(TASK DATA begins)

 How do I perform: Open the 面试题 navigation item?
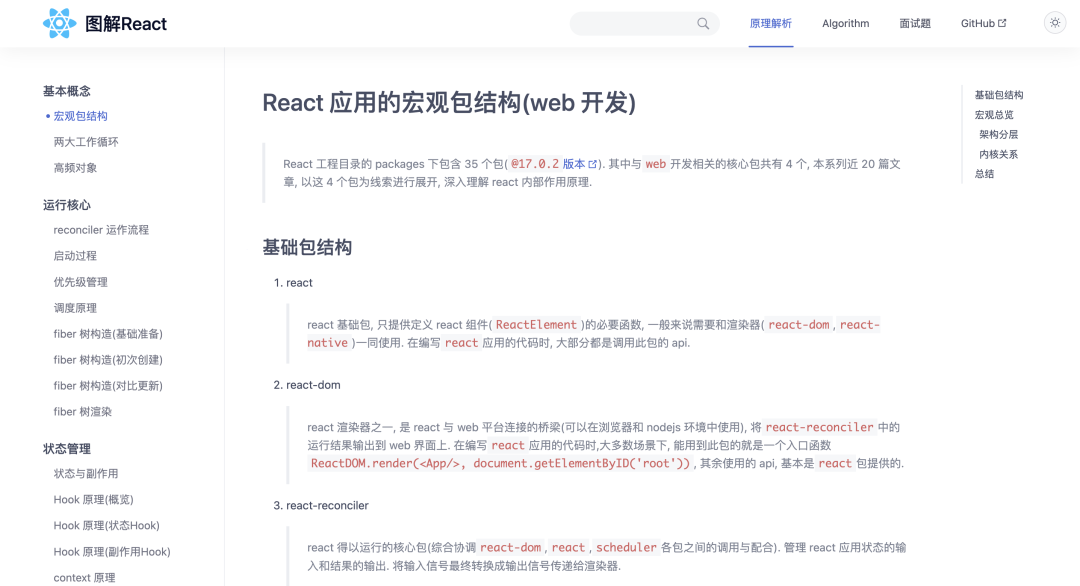[914, 23]
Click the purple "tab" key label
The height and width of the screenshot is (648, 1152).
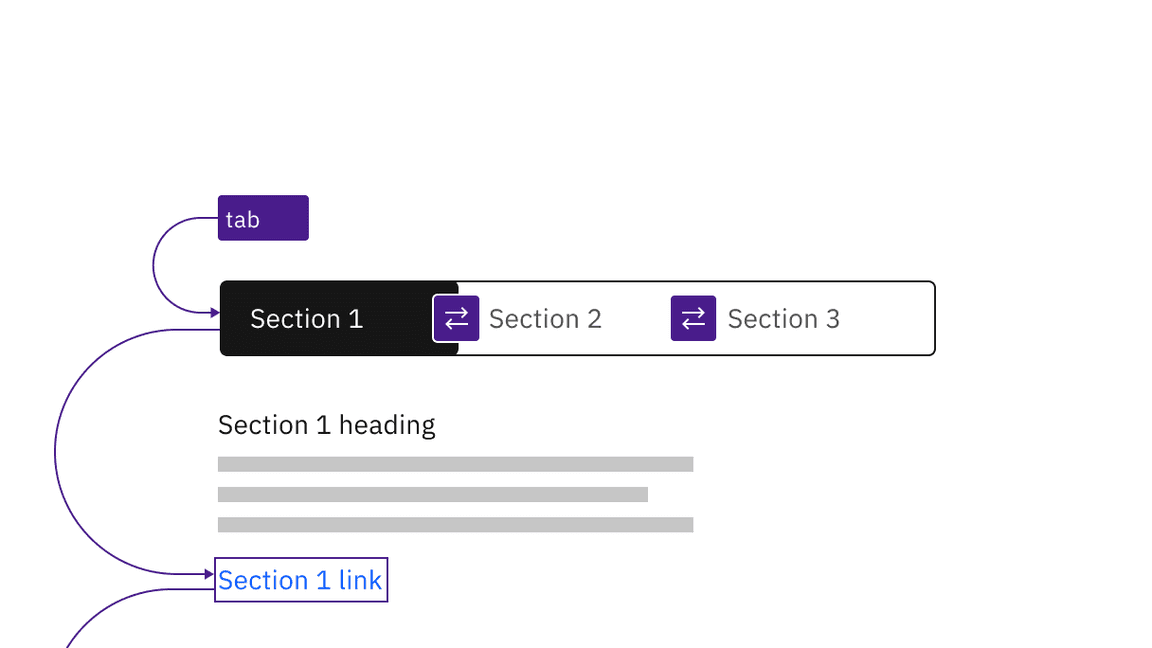coord(263,218)
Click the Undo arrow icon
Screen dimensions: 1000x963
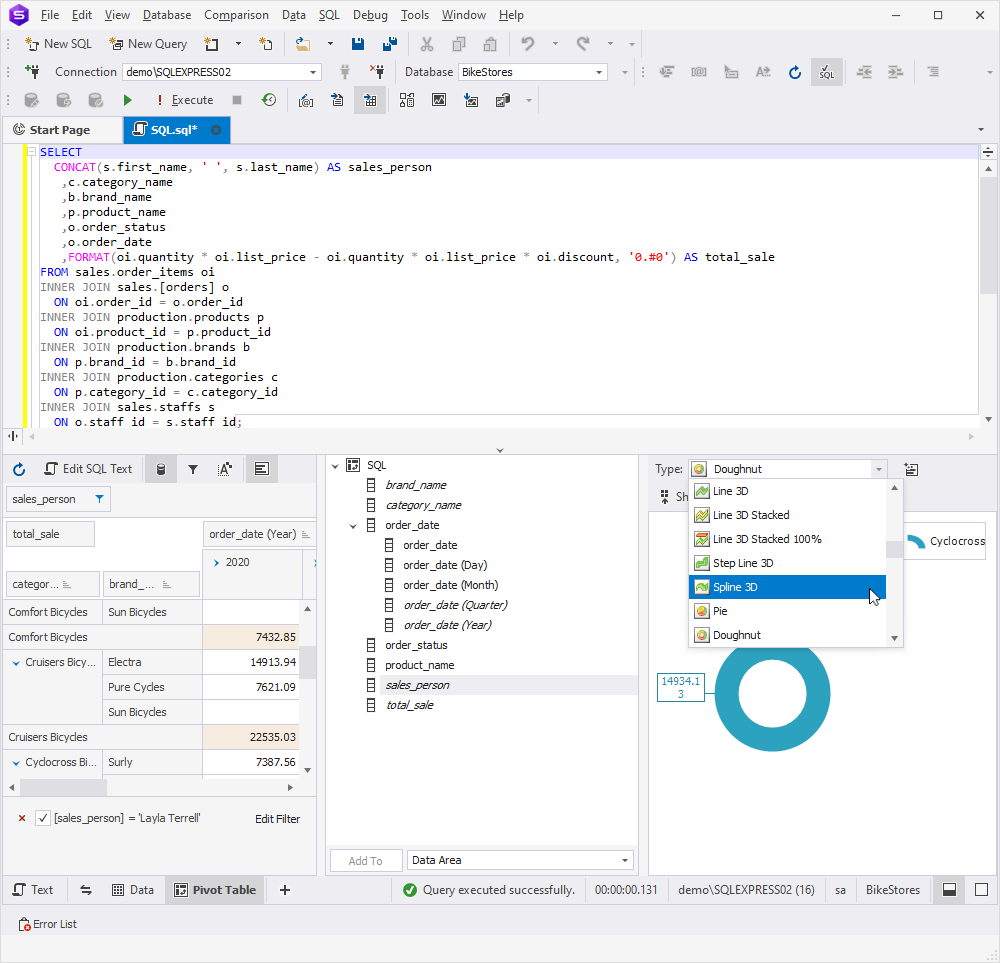(527, 44)
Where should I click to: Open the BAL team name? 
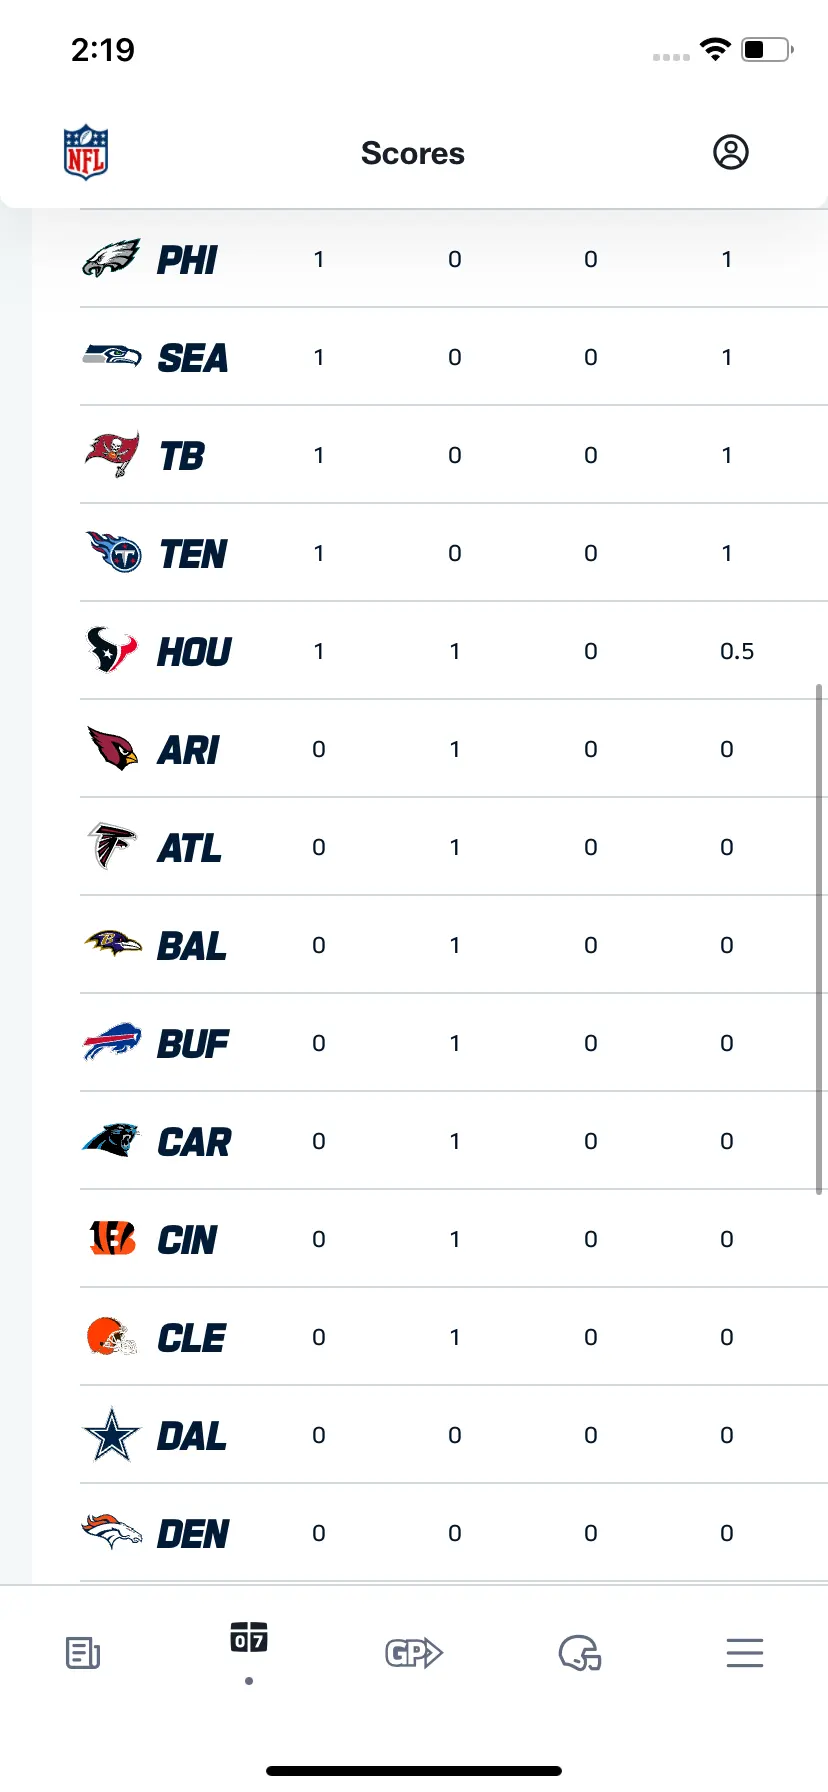(x=192, y=945)
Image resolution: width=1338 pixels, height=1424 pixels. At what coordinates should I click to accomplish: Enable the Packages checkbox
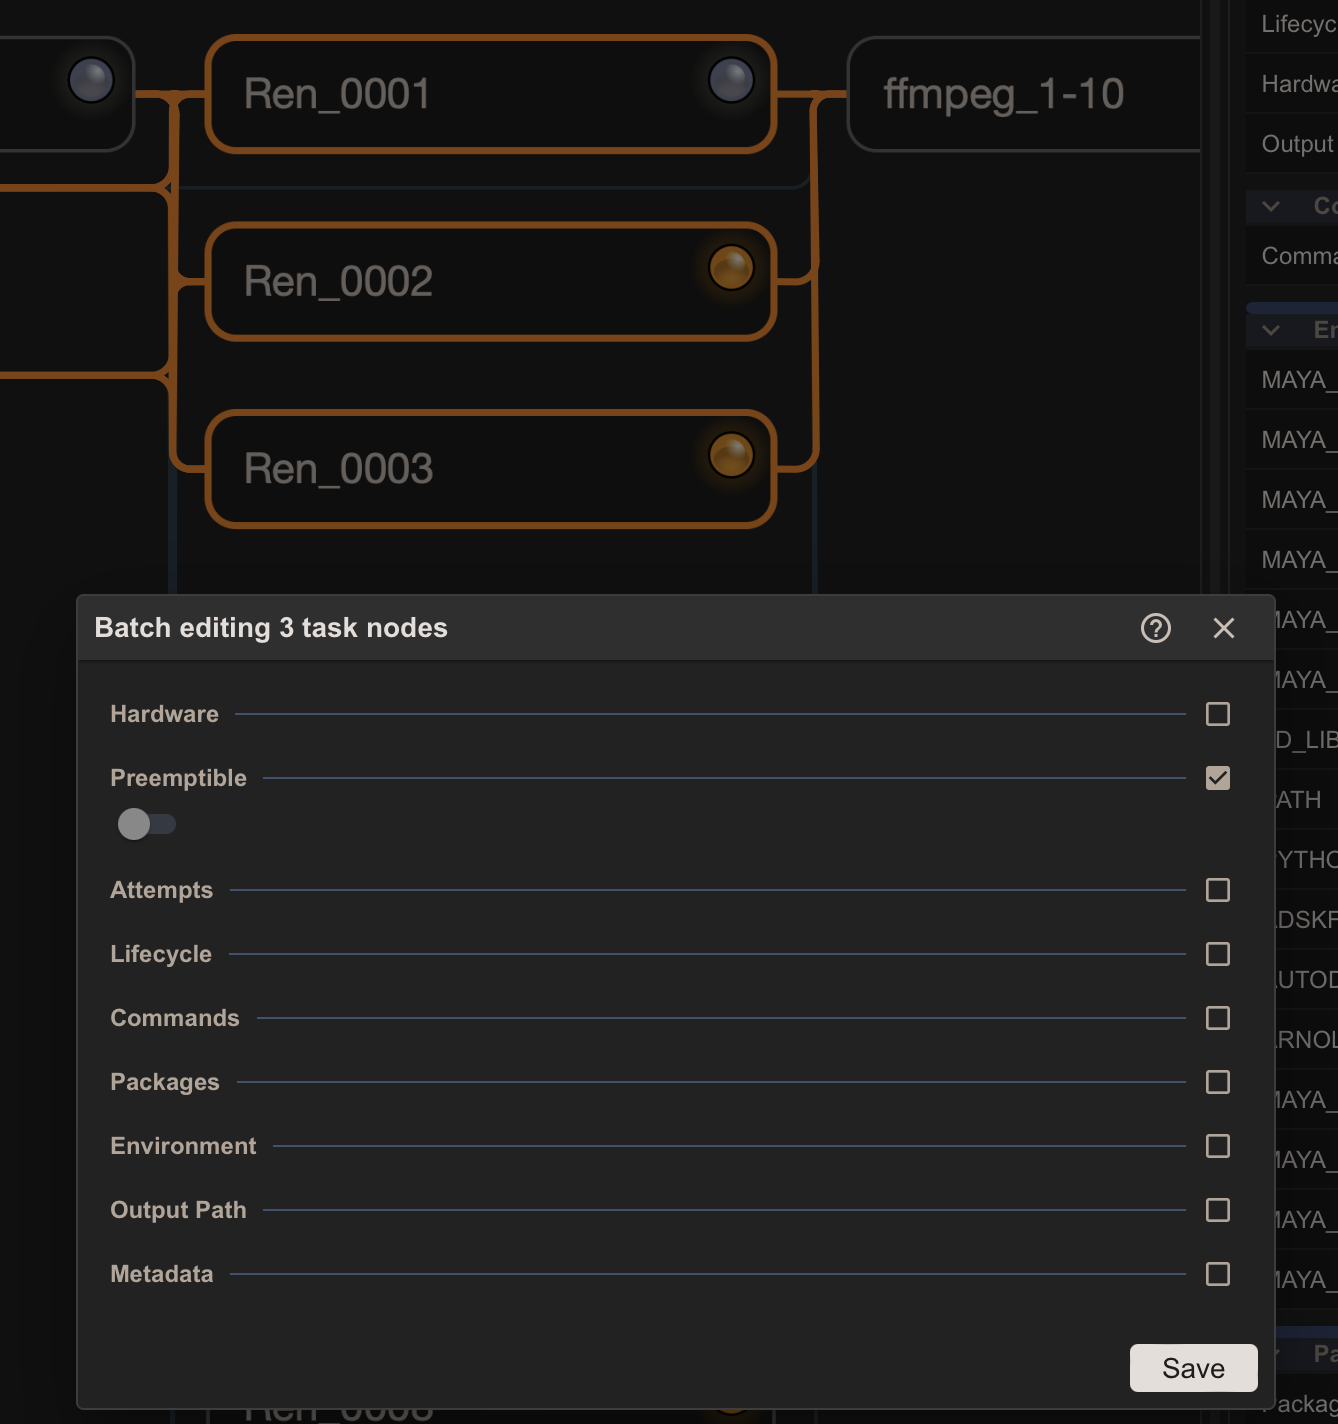click(1218, 1082)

(TASK DATA ends)

Output nothing but the records, word for word, and none of their pictures.

OUTPUT FOR THIS EXERCISE ▸
 How do I perform: Open the 面试题 navigation item?
[914, 23]
Click the purple "tab" key label
The height and width of the screenshot is (648, 1152).
coord(263,218)
Click the Undo arrow icon
Screen dimensions: 1000x963
(527, 44)
Where should I click to: Open the BAL team name? 
(x=192, y=945)
Image resolution: width=1338 pixels, height=1424 pixels. At what coordinates should I click to accomplish: Enable the Packages checkbox
click(1218, 1082)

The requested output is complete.